Medical stimulation of endogenous progenitor cell circulation may serve as a new therapeutic tool for treatment of acute myocardial infarction. We analyzed the effects of antidiabetic gliptins plus GCSF (granulocyte colony stimulating factor) on myocardial regeneration after myocardial infarction in a mouse model.

After surgical LAD-ligation (left anterior descending artery), Sitagliptin/Vildagliptin was applied yielding sufficient blood levels verified by mass spectrometry and significantly reducing activity of dipeptidyl peptidase (DPP) IV. GCSF or saline was administered intraperitoneally for 6 days. We assessed stem cell mobilization and homing (flow cytometry), infarct size (histology), neovascularization and cellular proliferation (immunohistology), heart function (Millar tip catheterization) and survival (Kaplan-Meier-curves).
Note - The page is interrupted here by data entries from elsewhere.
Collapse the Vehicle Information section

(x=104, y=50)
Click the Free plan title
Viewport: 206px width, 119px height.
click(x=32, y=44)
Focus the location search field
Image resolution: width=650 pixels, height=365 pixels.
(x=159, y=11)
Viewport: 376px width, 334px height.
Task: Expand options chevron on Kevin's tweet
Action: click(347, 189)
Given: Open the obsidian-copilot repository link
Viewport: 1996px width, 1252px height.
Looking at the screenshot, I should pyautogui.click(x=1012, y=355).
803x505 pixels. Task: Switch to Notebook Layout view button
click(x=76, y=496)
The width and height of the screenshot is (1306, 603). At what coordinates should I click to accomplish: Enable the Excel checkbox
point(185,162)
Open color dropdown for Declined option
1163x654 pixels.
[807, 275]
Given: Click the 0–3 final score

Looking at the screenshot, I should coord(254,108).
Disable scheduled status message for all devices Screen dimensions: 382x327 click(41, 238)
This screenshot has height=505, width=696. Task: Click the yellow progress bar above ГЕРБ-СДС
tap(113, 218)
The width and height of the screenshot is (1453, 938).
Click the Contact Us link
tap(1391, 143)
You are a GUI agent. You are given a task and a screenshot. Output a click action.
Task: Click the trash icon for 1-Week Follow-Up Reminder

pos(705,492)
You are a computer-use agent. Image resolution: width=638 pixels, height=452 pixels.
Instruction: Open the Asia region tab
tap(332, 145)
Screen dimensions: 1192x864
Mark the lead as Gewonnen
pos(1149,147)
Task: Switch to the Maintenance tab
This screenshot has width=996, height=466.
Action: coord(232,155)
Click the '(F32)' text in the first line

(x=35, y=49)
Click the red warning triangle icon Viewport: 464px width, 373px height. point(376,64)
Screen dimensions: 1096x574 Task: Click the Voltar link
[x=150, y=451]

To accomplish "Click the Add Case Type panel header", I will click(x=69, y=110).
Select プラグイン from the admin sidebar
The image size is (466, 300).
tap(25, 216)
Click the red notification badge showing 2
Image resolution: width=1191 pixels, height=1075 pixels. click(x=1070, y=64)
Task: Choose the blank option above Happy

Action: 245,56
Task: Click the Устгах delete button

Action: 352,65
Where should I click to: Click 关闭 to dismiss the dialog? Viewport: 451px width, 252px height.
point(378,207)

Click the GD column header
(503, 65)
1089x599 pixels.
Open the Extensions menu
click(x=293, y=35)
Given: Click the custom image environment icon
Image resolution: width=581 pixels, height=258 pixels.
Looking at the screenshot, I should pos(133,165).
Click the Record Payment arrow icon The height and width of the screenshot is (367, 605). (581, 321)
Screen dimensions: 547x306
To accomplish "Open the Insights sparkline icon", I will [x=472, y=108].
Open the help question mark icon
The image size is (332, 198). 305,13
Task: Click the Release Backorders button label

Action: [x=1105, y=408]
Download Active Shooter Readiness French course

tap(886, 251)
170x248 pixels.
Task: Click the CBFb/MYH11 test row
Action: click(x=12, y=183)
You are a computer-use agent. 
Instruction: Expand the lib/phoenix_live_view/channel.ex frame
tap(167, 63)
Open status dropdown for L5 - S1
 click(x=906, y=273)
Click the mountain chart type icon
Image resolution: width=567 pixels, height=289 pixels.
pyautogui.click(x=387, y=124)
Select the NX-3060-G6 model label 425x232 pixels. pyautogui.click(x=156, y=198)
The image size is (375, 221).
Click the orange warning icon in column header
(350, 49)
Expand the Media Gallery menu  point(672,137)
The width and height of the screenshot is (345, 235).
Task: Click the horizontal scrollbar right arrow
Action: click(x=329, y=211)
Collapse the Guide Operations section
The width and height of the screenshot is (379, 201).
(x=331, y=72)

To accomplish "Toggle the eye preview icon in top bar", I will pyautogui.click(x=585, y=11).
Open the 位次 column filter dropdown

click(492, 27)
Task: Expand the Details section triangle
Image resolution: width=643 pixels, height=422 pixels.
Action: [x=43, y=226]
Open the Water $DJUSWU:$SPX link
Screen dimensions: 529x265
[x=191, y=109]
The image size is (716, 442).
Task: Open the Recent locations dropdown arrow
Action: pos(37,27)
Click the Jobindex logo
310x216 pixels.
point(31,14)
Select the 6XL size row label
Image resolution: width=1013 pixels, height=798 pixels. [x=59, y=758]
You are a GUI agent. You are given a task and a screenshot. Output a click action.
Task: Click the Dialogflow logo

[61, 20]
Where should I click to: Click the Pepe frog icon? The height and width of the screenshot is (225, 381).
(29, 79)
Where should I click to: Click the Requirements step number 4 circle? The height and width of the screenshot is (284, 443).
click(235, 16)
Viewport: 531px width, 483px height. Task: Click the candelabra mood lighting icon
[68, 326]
Gliptins±GCSF administration increased mobilization and cardiac homing of bone-marrow derived stem cells by stabilization of cardiac SDF1 (stromal cell-derived factor). For Sitagliptin, it could be shown that resident cardiac stem cells were stimulated, neovascularization was enhanced and cardiac remodeling was reduced. These effects finally improved myocardial function and increased survival for both gliptins. Although gliptins as a mono therapy lead to remarkable effects in a dose dependent manner and were superior to G-CSF mono-therapy, dual application of GCSF and gliptins revealed the best results. Since both gliptins yielded comparable effects concerning stem cell homing, cardiac function and survival, we suggest a class-effect of DPP-IV-inhibitors.

Thus, gliptins+GCSF and in high concentrations even as mono therapy have beneficial effects on cardiac regeneration after myocardial infarction beyond its anti-diabetic potential.